There was a specific intent behind meeting Thimmakka. We had to officially hand over the “IGBC Green Champion” award plaque which she failed to collect at the event for personal reasons.
As my friend and I drove up, we realised Thimmakka was a landmark herself. Hundreds of banyan trees on either side of a surprisingly well-laid road mutely acknowledge the physical hardship Thimmkka and her husband had to put up with to nurture them. Decades ago, she walked many miles carrying pitchers of water to nurture the plants. Summers were especially hard and unnerving.

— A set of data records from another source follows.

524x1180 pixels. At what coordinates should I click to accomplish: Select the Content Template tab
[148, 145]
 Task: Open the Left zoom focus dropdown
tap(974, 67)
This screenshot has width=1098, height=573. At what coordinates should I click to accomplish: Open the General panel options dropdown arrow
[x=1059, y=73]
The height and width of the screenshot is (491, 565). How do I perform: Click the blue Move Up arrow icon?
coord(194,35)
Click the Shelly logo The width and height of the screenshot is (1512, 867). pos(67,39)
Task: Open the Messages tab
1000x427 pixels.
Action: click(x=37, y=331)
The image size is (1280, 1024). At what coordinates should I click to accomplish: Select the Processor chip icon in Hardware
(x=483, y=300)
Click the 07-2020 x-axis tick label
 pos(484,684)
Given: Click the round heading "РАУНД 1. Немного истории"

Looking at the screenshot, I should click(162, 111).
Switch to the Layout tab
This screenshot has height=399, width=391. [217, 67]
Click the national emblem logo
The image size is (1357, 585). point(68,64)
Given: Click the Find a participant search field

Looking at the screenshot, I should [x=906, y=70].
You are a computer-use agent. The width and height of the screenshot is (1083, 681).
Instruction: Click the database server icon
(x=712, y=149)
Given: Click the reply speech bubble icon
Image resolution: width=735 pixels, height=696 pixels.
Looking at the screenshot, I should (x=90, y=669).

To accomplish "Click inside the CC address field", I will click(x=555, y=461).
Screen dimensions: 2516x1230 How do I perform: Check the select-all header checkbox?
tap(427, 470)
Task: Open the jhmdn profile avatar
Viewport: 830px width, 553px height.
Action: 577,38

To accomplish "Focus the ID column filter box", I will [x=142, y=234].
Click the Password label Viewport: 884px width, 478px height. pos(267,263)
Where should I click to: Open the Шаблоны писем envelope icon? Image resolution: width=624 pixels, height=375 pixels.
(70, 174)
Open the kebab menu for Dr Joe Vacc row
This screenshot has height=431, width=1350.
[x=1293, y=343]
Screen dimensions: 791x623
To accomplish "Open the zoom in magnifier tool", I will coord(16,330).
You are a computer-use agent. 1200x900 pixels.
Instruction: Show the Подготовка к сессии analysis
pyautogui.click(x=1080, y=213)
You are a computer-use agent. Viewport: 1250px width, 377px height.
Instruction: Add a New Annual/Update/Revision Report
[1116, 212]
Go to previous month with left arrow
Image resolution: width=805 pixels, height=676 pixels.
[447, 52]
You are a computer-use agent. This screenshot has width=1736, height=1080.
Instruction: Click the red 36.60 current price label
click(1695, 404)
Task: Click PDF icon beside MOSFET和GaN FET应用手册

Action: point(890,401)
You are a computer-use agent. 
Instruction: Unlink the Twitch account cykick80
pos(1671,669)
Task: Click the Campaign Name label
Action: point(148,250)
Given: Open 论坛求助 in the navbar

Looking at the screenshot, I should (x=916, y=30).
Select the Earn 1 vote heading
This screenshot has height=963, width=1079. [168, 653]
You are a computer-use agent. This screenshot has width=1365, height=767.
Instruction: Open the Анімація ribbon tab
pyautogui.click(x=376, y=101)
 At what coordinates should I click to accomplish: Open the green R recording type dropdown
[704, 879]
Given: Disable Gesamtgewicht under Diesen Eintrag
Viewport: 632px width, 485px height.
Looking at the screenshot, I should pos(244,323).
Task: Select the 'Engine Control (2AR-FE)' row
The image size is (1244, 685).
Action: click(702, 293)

A house painted bright green has her name written on its compound wall and the epithet, “parisara premi” (lover of nature). It took little to realise that sometimes epithets fall miserably short as descriptive substitutes. Because this epithet (or any other, for that matter) does not tell us the selflessness with which she went about planting nearly 1000 trees, of which about 150 died. Nor does it tell us about the spiritual connection she continues to share with these massive trees aged 60-70 years.
Thimmkka slowly emerged out of her house and stood in the front yard with her hands folded. Smilingly, she led us in and pointed at the showcase studded with a number of plaques and garlands and trophies and what not! She spoke candidly; giggled like a child. She explained how happiness invades her when she sees goats and cows munching on the banyan leaves and people resting by the roadside on hot summer afternoons.
We emerged out of her home and started walking down the road. Thimmakka began talking about the trees all over again—her spiritual pilgrimage. She stood by a tree like a proud mother of 1000 children as her gnarled hands ran over the trunk.
The thick canopy that leaves a beautiful dappled effect on the road runs at least four kilometres! It seems as if the tangled and whispering shadows are in an endless conversation with each other. The experience of walking on this road arcaded by these green giants is something to be savoured at least once in a lifetime.
For it emerged out of a couple’s ability to reconcile their unfulfilled parental instincts with the importance of connecting with nature and finding a deeper meaning and purpose of life. For it is a collective history shared between an amazing woman and nearly 850 trees (going by her count) we are all so proud of. For it’s no less than a piece of art laid out for general viewing that need no critics to appreciate the truth of the matter.
We took leave of Thimmakka as she stood waving at us—a small-built but determined woman whose home is the road itself.